═══ The records ═══
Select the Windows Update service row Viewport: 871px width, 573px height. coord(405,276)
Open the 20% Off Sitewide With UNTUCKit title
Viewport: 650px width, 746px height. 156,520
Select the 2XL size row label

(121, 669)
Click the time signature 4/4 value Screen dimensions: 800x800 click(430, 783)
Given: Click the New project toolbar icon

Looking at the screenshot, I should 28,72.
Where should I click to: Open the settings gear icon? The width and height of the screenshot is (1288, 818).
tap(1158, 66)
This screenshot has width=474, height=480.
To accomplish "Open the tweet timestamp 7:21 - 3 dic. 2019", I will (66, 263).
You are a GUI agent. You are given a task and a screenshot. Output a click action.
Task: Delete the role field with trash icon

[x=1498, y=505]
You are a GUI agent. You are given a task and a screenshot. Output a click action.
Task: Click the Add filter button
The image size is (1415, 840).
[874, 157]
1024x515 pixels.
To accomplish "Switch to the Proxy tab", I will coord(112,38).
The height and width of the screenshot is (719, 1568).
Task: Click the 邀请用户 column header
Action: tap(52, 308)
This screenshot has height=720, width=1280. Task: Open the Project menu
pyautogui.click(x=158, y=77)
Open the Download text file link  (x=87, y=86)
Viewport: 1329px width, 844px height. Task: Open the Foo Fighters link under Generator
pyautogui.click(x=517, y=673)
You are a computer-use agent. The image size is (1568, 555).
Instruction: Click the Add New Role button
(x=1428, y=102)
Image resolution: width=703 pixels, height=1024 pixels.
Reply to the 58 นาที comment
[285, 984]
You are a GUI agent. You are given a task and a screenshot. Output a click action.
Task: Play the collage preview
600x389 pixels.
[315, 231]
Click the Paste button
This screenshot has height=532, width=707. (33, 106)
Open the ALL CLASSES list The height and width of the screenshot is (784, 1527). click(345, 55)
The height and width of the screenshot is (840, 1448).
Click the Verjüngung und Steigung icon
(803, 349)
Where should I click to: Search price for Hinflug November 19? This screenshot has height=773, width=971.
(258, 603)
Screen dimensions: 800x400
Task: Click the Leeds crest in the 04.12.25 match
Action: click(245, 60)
═══
(Task objective)
Replace every "GUI agent" in the material above with "screen agent" and write out all of the material again, leaving everything else unchanged.

(Result below)
Select the Windows Update service row Viewport: 871px width, 573px height. coord(405,276)
Open the 20% Off Sitewide With UNTUCKit title
Viewport: 650px width, 746px height. 156,520
Select the 2XL size row label

(121, 669)
Click the time signature 4/4 value Screen dimensions: 800x800 click(430, 783)
Given: Click the New project toolbar icon

Looking at the screenshot, I should 28,72.
Where should I click to: Open the settings gear icon? The width and height of the screenshot is (1288, 818).
tap(1158, 66)
This screenshot has width=474, height=480.
To accomplish "Open the tweet timestamp 7:21 - 3 dic. 2019", I will (66, 263).
You are a screen agent. You are given a task and a screenshot. Output a click action.
Task: Delete the role field with trash icon

[x=1498, y=505]
You are a screen agent. You are given a task and a screenshot. Output a click action.
Task: Click the Add filter button
The image size is (1415, 840).
[874, 157]
1024x515 pixels.
To accomplish "Switch to the Proxy tab", I will coord(112,38).
The height and width of the screenshot is (719, 1568).
Task: Click the 邀请用户 column header
Action: tap(52, 308)
This screenshot has height=720, width=1280. Task: Open the Project menu
pyautogui.click(x=158, y=77)
Open the Download text file link  (x=87, y=86)
Viewport: 1329px width, 844px height. Task: Open the Foo Fighters link under Generator
pyautogui.click(x=517, y=673)
You are a computer-use agent. The image size is (1568, 555).
Instruction: Click the Add New Role button
(x=1428, y=102)
Image resolution: width=703 pixels, height=1024 pixels.
Reply to the 58 นาที comment
[285, 984]
You are a screen agent. You are given a task and a screenshot. Output a click action.
Task: Play the collage preview
600x389 pixels.
[315, 231]
Click the Paste button
This screenshot has height=532, width=707. (33, 106)
Open the ALL CLASSES list The height and width of the screenshot is (784, 1527). click(345, 55)
The height and width of the screenshot is (840, 1448).
Click the Verjüngung und Steigung icon
(803, 349)
Where should I click to: Search price for Hinflug November 19? This screenshot has height=773, width=971.
(258, 603)
Screen dimensions: 800x400
Task: Click the Leeds crest in the 04.12.25 match
Action: click(245, 60)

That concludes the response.